Ascites is characterized by abnormal accumulation of fluid in the abdominal cavity. Fluid buildup can be the result of liver disease, heart failure, kidney disease, or cancer. When fluid accumulates in the abdominal cavity, the abdomen will appear swollen and distended (Figure 27.8). The patient often feels discomfort and may have a difficult time breathing. A technique to determine ascites is to check for a fluid wave. Have the patient lie flat with their hands down on the midline of the abdomen. Tap on one side of the flank while holding your palm flat on the other side of the flank. If the tap is felt by the other hand, that means there is free fluid or ascites in the abdominal cavity. If the tap is not felt, the distention may be caused by be caused by other conditions, such as dilated loops of bowel or fat.

A patient with ascites
Figure 27.8 A patient with ascites. The presence of fluid in the peritoneal cavity causes the abdomen to be distended. A tube is placed to drain the fluid. (credit: “Draining ascites, secondary to hepatic cirrhosis” by John Campbell/Flickr, Public Domain)

Impaired Elimination

Common alterations in bowel elimination include constipation, diarrhea, and bowel incontinence. These alterations are common signs and symptoms in several diseases and conditions of the GI system. Urinary tract infection, urinary incontinence, and urinary retention are common alterations in urinary elimination. See Table 27.8 for a comparison of expected versus unexpected findings when assessing the abdomen.

Assessment Expected Findings Unexpected Findings (document and notify the provider of any new findings*)
Inspection Flat or rounded contour (protuberant in children until age 4 years)

THINGS TO DO
**1.** Answer these questions from the abdominal assessment text:
(a) What four conditions can result in fluid buildup in the abdominal cavity?
(b) According to the caption of Figure 27.8, what is placed to drain the fluid?
(c) What three common alterations in urinary elimination are listed?
**2.** Write the next part of the abdominal assessment text, beginning right after its last line.

MATERIAL SHOWN
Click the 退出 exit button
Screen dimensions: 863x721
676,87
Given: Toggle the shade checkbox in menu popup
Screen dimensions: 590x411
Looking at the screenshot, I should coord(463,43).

PER-TASK OUTPUTS
**1.**
(a) Liver disease, heart failure, kidney disease, or cancer.
(b) A tube.
(c) Urinary tract infection, urinary incontinence, and urinary retention.

**2.**
Intact skin
No visible lesions
Symmetry of shape and color
Skin breakdown
Visible peristalsis
Auscultation Presence of normal bowel sounds Absent bowel sounds
Hyperactive bowel sounds
Hypoactive bowel sounds
Palpation Absence of masses
Absence of pain or tenderness
Voluntary guarding
Involuntary guarding
Masses noted that are not previously documented
Pain on palpation
Rebound tenderness
Genitourinary Absence of pain, urgency, frequency, or retention
Clear, pale-yellow urine
Nondistended bladder
Dark or bloody urine, foul odor, or sediment present
Urinary frequency
Urinary retention, indicated by distended bladder and/or tenderness on palpation
Urinary urgency
*CRITICAL CONDITIONS to report immediately Bloody stools
New or worsening melena
Signs of dehydration
associated with diarrhea and vomiting, such as <30 mL/h urine
Table 27.8 Expected Versus Unexpected Gastrointestinal and Genitourinary Assessment Findings

Validating and Documenting Findings

After completing the abdominal exam, it is important to validate that objective data found on physical exam is in line with the subjective data gathered during patient interview. If there are discrepancies or inconsistences in the findings, it may be necessary to repeat parts of the exam or clarify questions in the patient interview before formulating the diagnosis. This is crucial because if there are gaps or irregularities and a diagnosis is made on the basis of those incorrect findings, the treatment plan may not address the patient’s chief complaint. For example, if a patient reports profuse vomiting during the patient interview, the patient exam should also reflect that. The patient exam should reflect this to validate the data.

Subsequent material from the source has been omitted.